I am trying to design simple step down bulk voltage converter: This circuit will be 'stepping down' 12V to lower voltages depending on needs (driven by 20kHz PWM with variable duty cycles). The load is non-inductive (peltier) with 1 Ohm resistance so it will be eating up to 12A.

I wonder what size of heatsink do I have to use for both: diode (which is actually MBR3045CT barrier rectifier) and mosfet (IRFZ44N). Let's assume the mosfet gate will be properly driven and alwasy fully on or off (spice tested).

Here are the pictures of the setup I am thinking of (heatsink with fan) so you can see it in proportion:

I was hoping to use 1 heatsink only for both of them. Do you think this is enough, too much or would you recommend to go bigger? I have an other option (bigger, more massive and heavier heatsink at the right): At 20 Khz switching lossed will be dominated by resistive losses.

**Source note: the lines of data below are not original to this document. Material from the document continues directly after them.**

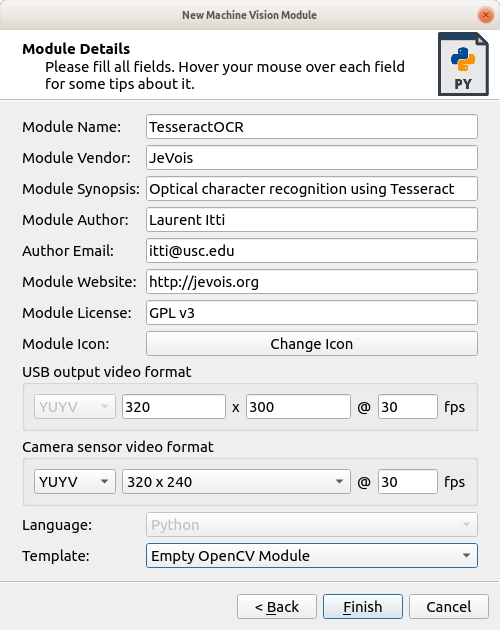Click the Module License field
The width and height of the screenshot is (500, 630).
(312, 313)
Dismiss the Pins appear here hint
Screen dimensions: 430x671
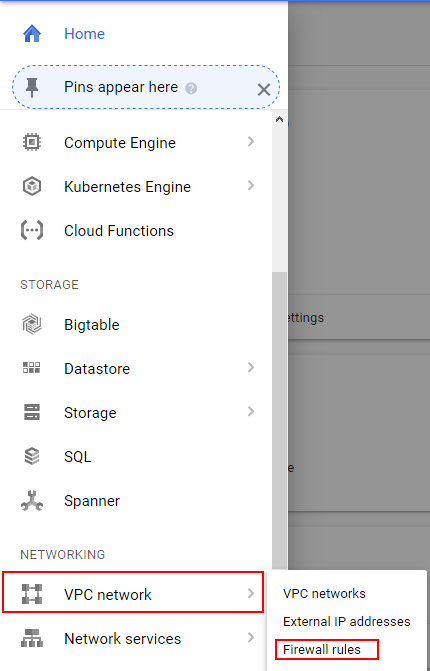pyautogui.click(x=264, y=89)
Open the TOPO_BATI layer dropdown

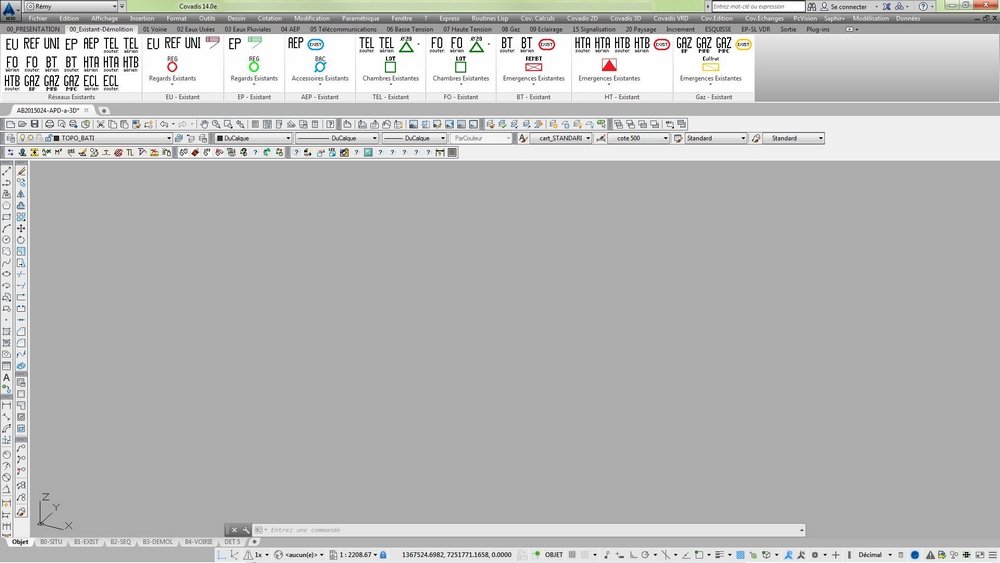pos(112,138)
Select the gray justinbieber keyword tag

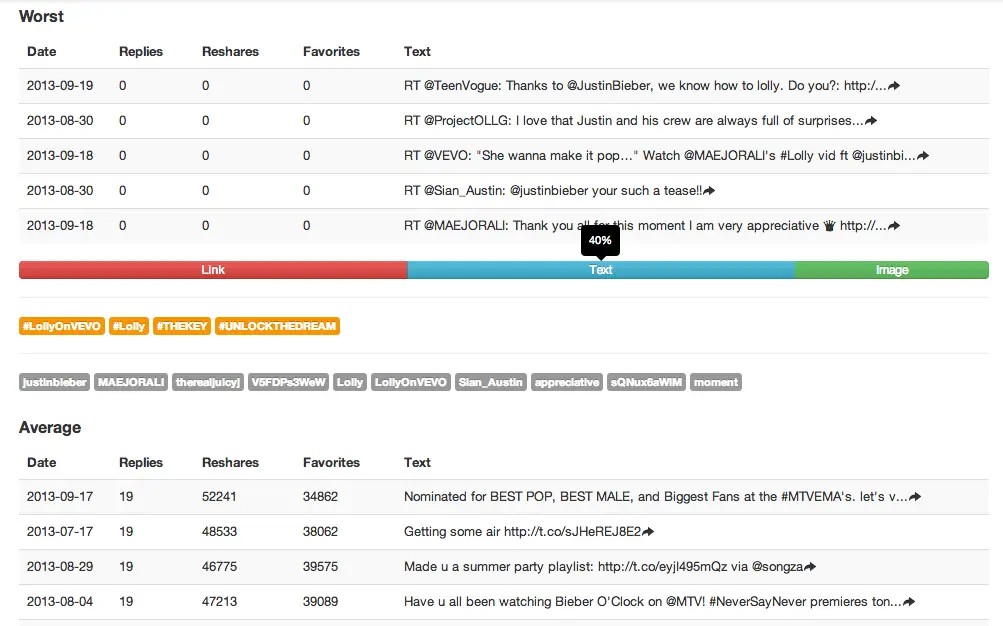[x=55, y=382]
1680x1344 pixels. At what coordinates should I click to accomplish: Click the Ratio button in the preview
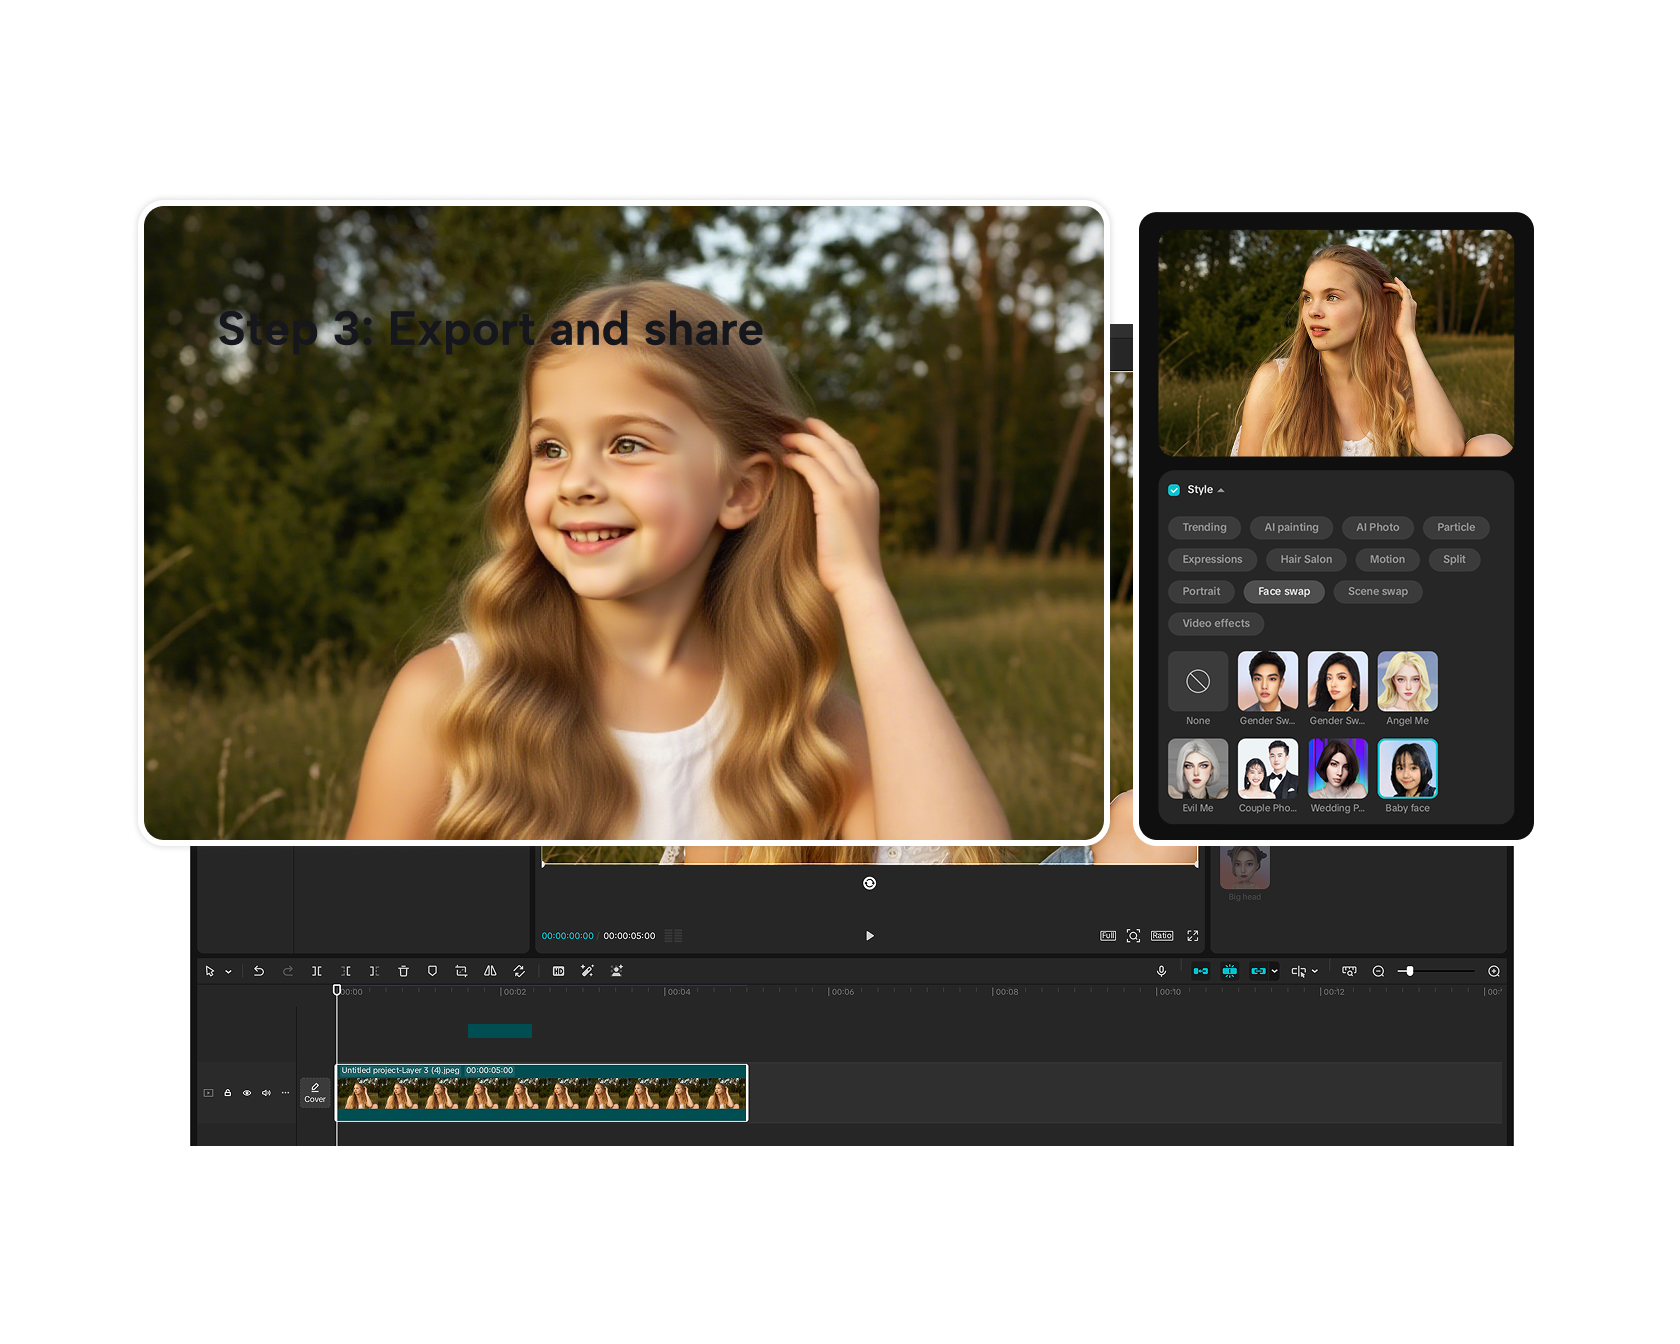tap(1161, 936)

Your worst case scenario for the FET is 100% duty cycle, so the FET would see 12 amps. If you assume that you want to operate at 55 C and keep the Fet junction at 80 C (very conservative!), You need a temperature rise of 25 C. First look on the graph of junction temperature of IRFZ44N and see what normalized Rds(on) is and you will see it is approximately 1.3. The nominal Rds is 17.5 mohms, so the Rds at this temperature is 17.5 x 1.3 or .02275 ohms, so the power dissipation is 3.27 watts at this junction temperature. Then find thermal resistance junction-to-case and you will find it is 1.5 degreees C per watt, so you will have 3.27 x 1.5 or about a 5 degree C between the junction and the back of the case. You have used up 5 degrees of your 25 degree budget so you need a heat sink that gives you a 20 degree rise with 3.27 watts applied. These are specified at the various heat sinks.

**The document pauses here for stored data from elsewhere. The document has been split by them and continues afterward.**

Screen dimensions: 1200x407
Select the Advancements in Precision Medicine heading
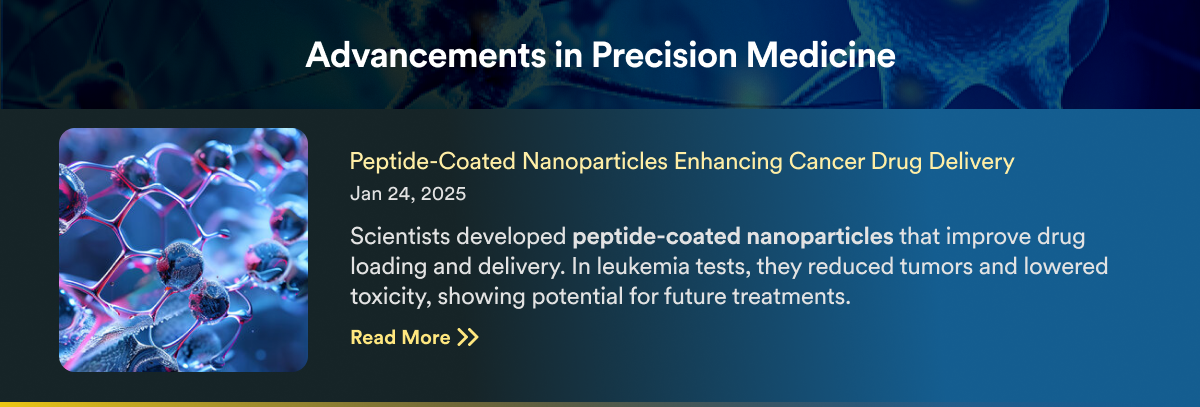pos(600,55)
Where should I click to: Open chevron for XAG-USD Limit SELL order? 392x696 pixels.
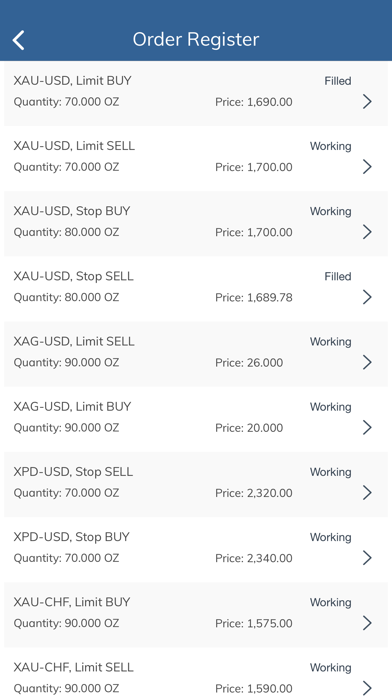[x=367, y=362]
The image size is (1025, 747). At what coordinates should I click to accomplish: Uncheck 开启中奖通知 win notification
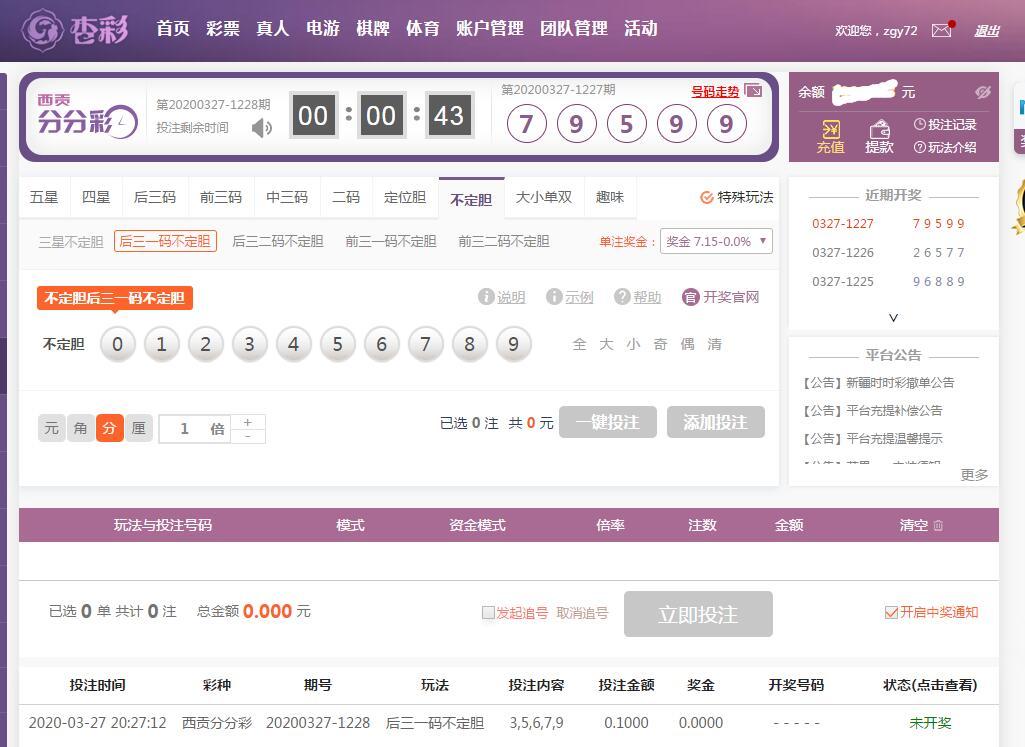click(891, 613)
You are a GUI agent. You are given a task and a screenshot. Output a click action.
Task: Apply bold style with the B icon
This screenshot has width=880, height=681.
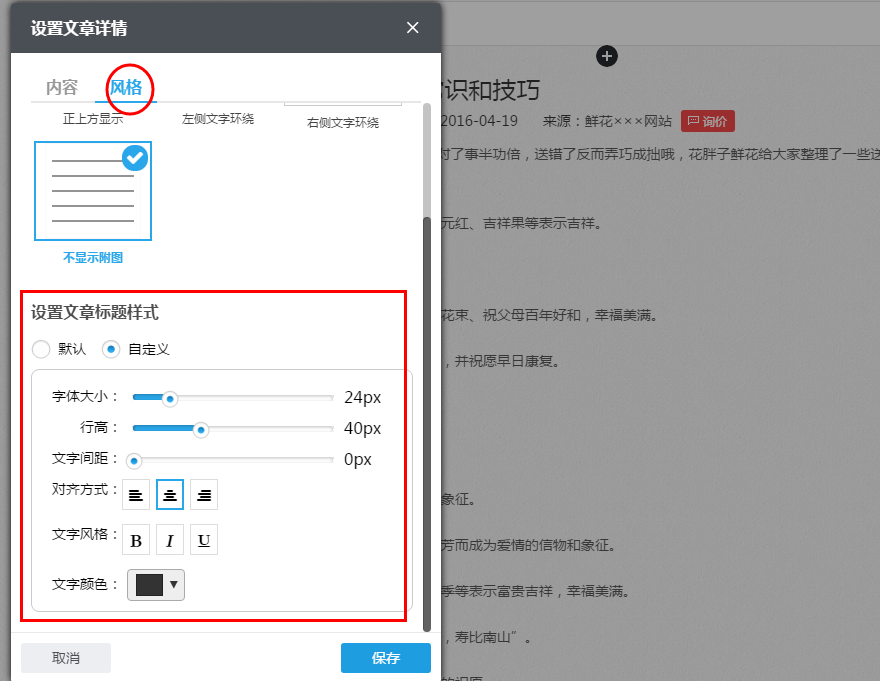point(136,539)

Worst case for your diode is near 6 watts, when your diode will be providing half of the current. SInce it provides this current only half of the time, it is providing an average of only 3 amps. forward drop is spec'd at 0.62 so your power dissipation is 0.62 x 3 or 1.86 W. Thermal resistance is 2 deg C/W, so you only have a rise of 3 or 4 C, and you should only be dissipating a little over a watt. Use the same approach as above to determine the heat sink.

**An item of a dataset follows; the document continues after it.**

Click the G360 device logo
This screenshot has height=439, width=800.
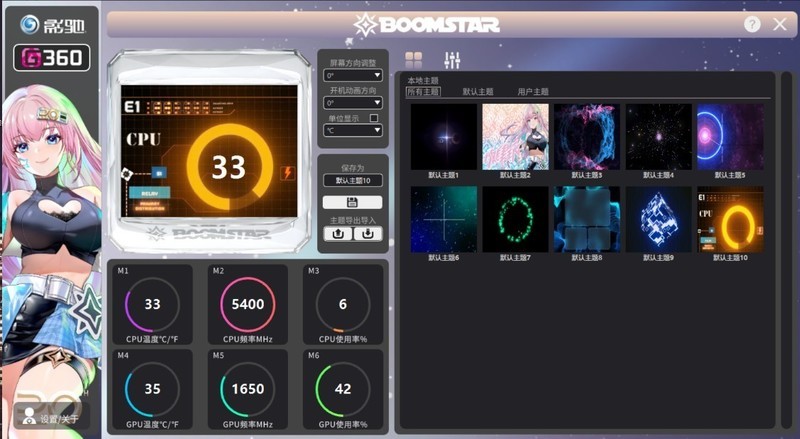pos(52,58)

Be careful putting them on the same heat sink since the Cathode of the diode is tied to the case as is the drain of the Fet. Since these are not the same electrically, you will need an insulator, shich reduces the heat sink capacity. As an alternative, you could use the isolated version of the diode and then you would not have to worry.

• You need to decide what your maximum ambient temperature will be; that is, what is the maximum temperature of your surroundings when you apply power? That would be your operating temperature; I used 55 C. Then you must decide what you want your junction temperature of the active devices to be. This is the temperature inside the silicon itself. The junction temperature spec is generally very high, but keeping it cooler results in longer life. I used 85C as an example target max junction temperature, but you can go as high as 175 C for the FET spec . May 18, 2016 at 22:44
• I am still a bit confused - what should be the heatsink's C/W then? "heat sink that gives you a 20 degree rise with 3.27 watts applied" - Do you mean the heatsink's rating should be: 20 * 3.27 C/W = 6.1 C/W? or 20 * 3.27 = 65 C/W ? May 19, 2016 at 6:26
• @Lukasz 20'C / 3.27W = 6.1'C/W, the trick is to look at the units, 'C/W means you have degrees divided by watts, does that help?